*DIRECTIONS*. The answer must be an exact transcription of all the records below.

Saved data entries
>>>

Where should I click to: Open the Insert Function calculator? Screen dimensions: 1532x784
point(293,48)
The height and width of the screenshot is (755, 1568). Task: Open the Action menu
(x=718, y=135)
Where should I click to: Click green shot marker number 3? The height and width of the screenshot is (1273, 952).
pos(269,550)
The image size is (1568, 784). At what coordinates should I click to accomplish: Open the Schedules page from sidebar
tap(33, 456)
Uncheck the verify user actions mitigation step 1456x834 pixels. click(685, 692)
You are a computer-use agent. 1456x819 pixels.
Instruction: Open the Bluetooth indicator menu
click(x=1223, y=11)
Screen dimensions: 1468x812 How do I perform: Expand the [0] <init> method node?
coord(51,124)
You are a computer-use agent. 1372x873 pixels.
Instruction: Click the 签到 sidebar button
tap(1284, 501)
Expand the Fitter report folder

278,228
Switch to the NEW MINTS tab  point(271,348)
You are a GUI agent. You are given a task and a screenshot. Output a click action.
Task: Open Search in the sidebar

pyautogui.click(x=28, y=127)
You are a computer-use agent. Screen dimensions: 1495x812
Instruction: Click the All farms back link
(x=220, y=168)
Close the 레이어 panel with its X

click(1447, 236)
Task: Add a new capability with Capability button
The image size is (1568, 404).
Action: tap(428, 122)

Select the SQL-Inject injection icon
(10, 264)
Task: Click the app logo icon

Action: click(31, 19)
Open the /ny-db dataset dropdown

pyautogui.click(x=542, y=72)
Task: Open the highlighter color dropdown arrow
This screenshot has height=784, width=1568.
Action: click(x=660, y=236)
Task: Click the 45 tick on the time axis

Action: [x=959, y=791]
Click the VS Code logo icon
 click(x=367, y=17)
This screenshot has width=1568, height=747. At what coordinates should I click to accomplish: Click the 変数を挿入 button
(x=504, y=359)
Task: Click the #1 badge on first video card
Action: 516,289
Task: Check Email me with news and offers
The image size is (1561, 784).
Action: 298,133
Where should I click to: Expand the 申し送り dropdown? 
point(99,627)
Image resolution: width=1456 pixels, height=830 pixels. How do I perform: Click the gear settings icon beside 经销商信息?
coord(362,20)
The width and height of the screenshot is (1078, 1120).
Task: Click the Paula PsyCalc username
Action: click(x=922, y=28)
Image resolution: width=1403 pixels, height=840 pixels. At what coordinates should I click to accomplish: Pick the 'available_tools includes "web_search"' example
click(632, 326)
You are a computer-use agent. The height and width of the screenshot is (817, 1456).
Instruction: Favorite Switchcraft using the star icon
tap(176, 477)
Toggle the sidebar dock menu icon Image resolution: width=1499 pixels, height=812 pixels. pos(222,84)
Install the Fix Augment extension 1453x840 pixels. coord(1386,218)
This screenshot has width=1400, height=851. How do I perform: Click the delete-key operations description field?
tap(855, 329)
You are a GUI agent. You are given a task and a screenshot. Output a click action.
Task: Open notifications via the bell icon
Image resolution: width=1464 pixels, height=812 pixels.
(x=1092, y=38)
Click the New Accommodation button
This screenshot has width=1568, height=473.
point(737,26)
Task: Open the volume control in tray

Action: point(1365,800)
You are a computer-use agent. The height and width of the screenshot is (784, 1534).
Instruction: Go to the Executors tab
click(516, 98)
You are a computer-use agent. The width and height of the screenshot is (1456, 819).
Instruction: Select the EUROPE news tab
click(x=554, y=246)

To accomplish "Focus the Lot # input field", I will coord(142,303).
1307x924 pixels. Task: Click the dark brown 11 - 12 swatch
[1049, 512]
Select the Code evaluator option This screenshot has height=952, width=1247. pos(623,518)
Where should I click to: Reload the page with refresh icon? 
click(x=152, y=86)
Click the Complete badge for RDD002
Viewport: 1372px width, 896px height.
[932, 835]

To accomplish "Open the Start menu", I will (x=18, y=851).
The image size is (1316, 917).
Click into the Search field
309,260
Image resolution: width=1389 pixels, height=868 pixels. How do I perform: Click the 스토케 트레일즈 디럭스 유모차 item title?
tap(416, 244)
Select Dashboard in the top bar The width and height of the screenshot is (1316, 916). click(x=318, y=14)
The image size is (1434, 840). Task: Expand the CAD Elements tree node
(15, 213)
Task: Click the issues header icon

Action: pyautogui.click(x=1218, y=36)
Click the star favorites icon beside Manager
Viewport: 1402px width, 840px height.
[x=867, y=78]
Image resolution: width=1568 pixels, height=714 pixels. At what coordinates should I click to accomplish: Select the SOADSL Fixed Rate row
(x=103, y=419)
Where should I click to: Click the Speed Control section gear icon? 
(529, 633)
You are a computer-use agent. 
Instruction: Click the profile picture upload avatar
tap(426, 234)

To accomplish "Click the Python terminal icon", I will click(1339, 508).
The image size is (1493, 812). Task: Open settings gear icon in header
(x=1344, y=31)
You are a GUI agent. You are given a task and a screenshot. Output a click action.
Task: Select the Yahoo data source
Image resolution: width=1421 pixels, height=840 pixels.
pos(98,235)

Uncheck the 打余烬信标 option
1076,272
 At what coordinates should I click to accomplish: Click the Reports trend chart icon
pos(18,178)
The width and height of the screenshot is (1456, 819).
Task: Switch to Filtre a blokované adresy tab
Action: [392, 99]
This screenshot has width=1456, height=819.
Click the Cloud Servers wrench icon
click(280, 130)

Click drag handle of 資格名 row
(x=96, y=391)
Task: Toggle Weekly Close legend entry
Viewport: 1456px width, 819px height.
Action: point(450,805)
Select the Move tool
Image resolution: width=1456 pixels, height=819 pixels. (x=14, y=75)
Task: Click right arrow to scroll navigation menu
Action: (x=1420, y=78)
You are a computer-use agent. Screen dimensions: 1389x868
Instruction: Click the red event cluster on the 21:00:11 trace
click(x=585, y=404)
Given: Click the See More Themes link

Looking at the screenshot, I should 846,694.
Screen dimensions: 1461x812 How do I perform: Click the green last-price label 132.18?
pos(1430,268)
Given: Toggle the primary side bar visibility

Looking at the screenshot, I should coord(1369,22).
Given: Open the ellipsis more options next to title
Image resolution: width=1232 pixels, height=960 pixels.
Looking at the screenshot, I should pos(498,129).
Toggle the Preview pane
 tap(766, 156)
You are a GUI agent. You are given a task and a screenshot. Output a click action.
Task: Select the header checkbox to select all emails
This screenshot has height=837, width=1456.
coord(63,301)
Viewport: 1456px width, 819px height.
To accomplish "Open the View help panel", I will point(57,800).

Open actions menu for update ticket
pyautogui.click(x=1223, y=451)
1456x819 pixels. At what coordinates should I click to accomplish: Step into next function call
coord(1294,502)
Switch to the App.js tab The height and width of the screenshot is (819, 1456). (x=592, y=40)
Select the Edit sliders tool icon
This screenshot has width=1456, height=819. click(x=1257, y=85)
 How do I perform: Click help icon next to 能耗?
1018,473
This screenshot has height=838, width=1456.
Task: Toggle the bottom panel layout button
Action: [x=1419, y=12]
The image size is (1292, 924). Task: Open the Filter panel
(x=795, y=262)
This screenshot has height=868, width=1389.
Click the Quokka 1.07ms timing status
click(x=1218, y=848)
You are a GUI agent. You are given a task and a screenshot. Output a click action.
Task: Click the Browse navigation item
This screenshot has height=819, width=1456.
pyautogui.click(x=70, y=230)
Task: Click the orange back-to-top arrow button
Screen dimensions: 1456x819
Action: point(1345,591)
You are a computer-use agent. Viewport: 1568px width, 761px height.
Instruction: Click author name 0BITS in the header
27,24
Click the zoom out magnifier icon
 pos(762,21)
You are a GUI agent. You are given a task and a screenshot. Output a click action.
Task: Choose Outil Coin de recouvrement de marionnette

<<<

*EXERCISE SOLUTION*.
Where should I click to: Open the Insert Function calculator? Screen dimensions: 1532x784
point(293,48)
The height and width of the screenshot is (755, 1568). Task: Open the Action menu
(x=718, y=135)
Where should I click to: Click green shot marker number 3? The height and width of the screenshot is (1273, 952).
pos(269,550)
The image size is (1568, 784). At what coordinates should I click to accomplish: Open the Schedules page from sidebar
tap(33, 456)
Uncheck the verify user actions mitigation step 1456x834 pixels. click(685, 692)
You are a computer-use agent. 1456x819 pixels.
Instruction: Open the Bluetooth indicator menu
click(x=1223, y=11)
Screen dimensions: 1468x812 How do I perform: Expand the [0] <init> method node?
coord(51,124)
You are a computer-use agent. 1372x873 pixels.
Instruction: Click the 签到 sidebar button
tap(1284, 501)
Expand the Fitter report folder

278,228
Switch to the NEW MINTS tab  point(271,348)
You are a GUI agent. You are given a task and a screenshot. Output a click action.
Task: Open Search in the sidebar

pyautogui.click(x=28, y=127)
You are a computer-use agent. Screen dimensions: 1495x812
Instruction: Click the All farms back link
(x=220, y=168)
Close the 레이어 panel with its X

click(1447, 236)
Task: Add a new capability with Capability button
The image size is (1568, 404).
Action: tap(428, 122)

Select the SQL-Inject injection icon
(10, 264)
Task: Click the app logo icon

Action: click(31, 19)
Open the /ny-db dataset dropdown

pyautogui.click(x=542, y=72)
Task: Open the highlighter color dropdown arrow
This screenshot has height=784, width=1568.
Action: click(x=660, y=236)
Task: Click the 45 tick on the time axis

Action: [x=959, y=791]
Click the VS Code logo icon
 click(x=367, y=17)
This screenshot has width=1568, height=747. At what coordinates should I click to accomplish: Click the 変数を挿入 button
(x=504, y=359)
Task: Click the #1 badge on first video card
Action: 516,289
Task: Check Email me with news and offers
The image size is (1561, 784).
Action: 298,133
Where should I click to: Expand the 申し送り dropdown? 
point(99,627)
Image resolution: width=1456 pixels, height=830 pixels. How do I perform: Click the gear settings icon beside 经销商信息?
coord(362,20)
The width and height of the screenshot is (1078, 1120).
Task: Click the Paula PsyCalc username
Action: click(x=922, y=28)
Image resolution: width=1403 pixels, height=840 pixels. At what coordinates should I click to accomplish: Pick the 'available_tools includes "web_search"' example
click(632, 326)
You are a computer-use agent. The height and width of the screenshot is (817, 1456).
Instruction: Favorite Switchcraft using the star icon
tap(176, 477)
Toggle the sidebar dock menu icon Image resolution: width=1499 pixels, height=812 pixels. pos(222,84)
Install the Fix Augment extension 1453x840 pixels. coord(1386,218)
This screenshot has width=1400, height=851. How do I perform: Click the delete-key operations description field?
tap(855, 329)
You are a GUI agent. You are given a task and a screenshot. Output a click action.
Task: Open notifications via the bell icon
Image resolution: width=1464 pixels, height=812 pixels.
(x=1092, y=38)
Click the New Accommodation button
This screenshot has width=1568, height=473.
point(737,26)
Task: Open the volume control in tray

Action: point(1365,800)
You are a computer-use agent. The height and width of the screenshot is (784, 1534).
Instruction: Go to the Executors tab
click(516, 98)
You are a computer-use agent. The width and height of the screenshot is (1456, 819).
Instruction: Select the EUROPE news tab
click(x=554, y=246)

To accomplish "Focus the Lot # input field", I will coord(142,303).
1307x924 pixels. Task: Click the dark brown 11 - 12 swatch
[1049, 512]
Select the Code evaluator option This screenshot has height=952, width=1247. pos(623,518)
Where should I click to: Reload the page with refresh icon? 
click(x=152, y=86)
Click the Complete badge for RDD002
Viewport: 1372px width, 896px height.
[932, 835]

To accomplish "Open the Start menu", I will (x=18, y=851).
The image size is (1316, 917).
Click into the Search field
309,260
Image resolution: width=1389 pixels, height=868 pixels. How do I perform: Click the 스토케 트레일즈 디럭스 유모차 item title?
tap(416, 244)
Select Dashboard in the top bar The width and height of the screenshot is (1316, 916). click(x=318, y=14)
The image size is (1434, 840). Task: Expand the CAD Elements tree node
(15, 213)
Task: Click the issues header icon

Action: pyautogui.click(x=1218, y=36)
Click the star favorites icon beside Manager
Viewport: 1402px width, 840px height.
[x=867, y=78]
Image resolution: width=1568 pixels, height=714 pixels. At what coordinates should I click to accomplish: Select the SOADSL Fixed Rate row
(x=103, y=419)
Where should I click to: Click the Speed Control section gear icon? 
(529, 633)
You are a computer-use agent. 
Instruction: Click the profile picture upload avatar
tap(426, 234)

To accomplish "Click the Python terminal icon", I will click(1339, 508).
The image size is (1493, 812). Task: Open settings gear icon in header
(x=1344, y=31)
You are a GUI agent. You are given a task and a screenshot. Output a click action.
Task: Select the Yahoo data source
Image resolution: width=1421 pixels, height=840 pixels.
pos(98,235)

Uncheck the 打余烬信标 option
1076,272
 At what coordinates should I click to accomplish: Click the Reports trend chart icon
pos(18,178)
The width and height of the screenshot is (1456, 819).
Task: Switch to Filtre a blokované adresy tab
Action: [392, 99]
This screenshot has width=1456, height=819.
Click the Cloud Servers wrench icon
click(280, 130)

Click drag handle of 資格名 row
(x=96, y=391)
Task: Toggle Weekly Close legend entry
Viewport: 1456px width, 819px height.
Action: point(450,805)
Select the Move tool
Image resolution: width=1456 pixels, height=819 pixels. (x=14, y=75)
Task: Click right arrow to scroll navigation menu
Action: (x=1420, y=78)
You are a computer-use agent. Screen dimensions: 1389x868
Instruction: Click the red event cluster on the 21:00:11 trace
click(x=585, y=404)
Given: Click the See More Themes link

Looking at the screenshot, I should 846,694.
Screen dimensions: 1461x812 How do I perform: Click the green last-price label 132.18?
pos(1430,268)
Given: Toggle the primary side bar visibility

Looking at the screenshot, I should coord(1369,22).
Given: Open the ellipsis more options next to title
Image resolution: width=1232 pixels, height=960 pixels.
Looking at the screenshot, I should pos(498,129).
Toggle the Preview pane
 tap(766, 156)
You are a GUI agent. You are given a task and a screenshot. Output a click action.
Task: Select the header checkbox to select all emails
This screenshot has height=837, width=1456.
coord(63,301)
Viewport: 1456px width, 819px height.
To accomplish "Open the View help panel", I will point(57,800).

Open actions menu for update ticket
pyautogui.click(x=1223, y=451)
1456x819 pixels. At what coordinates should I click to accomplish: Step into next function call
coord(1294,502)
Switch to the App.js tab The height and width of the screenshot is (819, 1456). (x=592, y=40)
Select the Edit sliders tool icon
This screenshot has width=1456, height=819. click(x=1257, y=85)
 How do I perform: Click help icon next to 能耗?
1018,473
This screenshot has height=838, width=1456.
Task: Toggle the bottom panel layout button
Action: [x=1419, y=12]
The image size is (1292, 924). Task: Open the Filter panel
(x=795, y=262)
This screenshot has height=868, width=1389.
Click the Quokka 1.07ms timing status
click(x=1218, y=848)
You are a GUI agent. You are given a task and a screenshot. Output a click action.
Task: Click the Browse navigation item
This screenshot has height=819, width=1456.
pyautogui.click(x=70, y=230)
Task: Click the orange back-to-top arrow button
Screen dimensions: 1456x819
Action: point(1345,591)
You are a computer-use agent. Viewport: 1568px width, 761px height.
Instruction: Click author name 0BITS in the header
27,24
Click the zoom out magnifier icon
 pos(762,21)
You are a GUI agent. You are given a task and a screenshot. Output a click action.
Task: Choose Outil Coin de recouvrement de marionnette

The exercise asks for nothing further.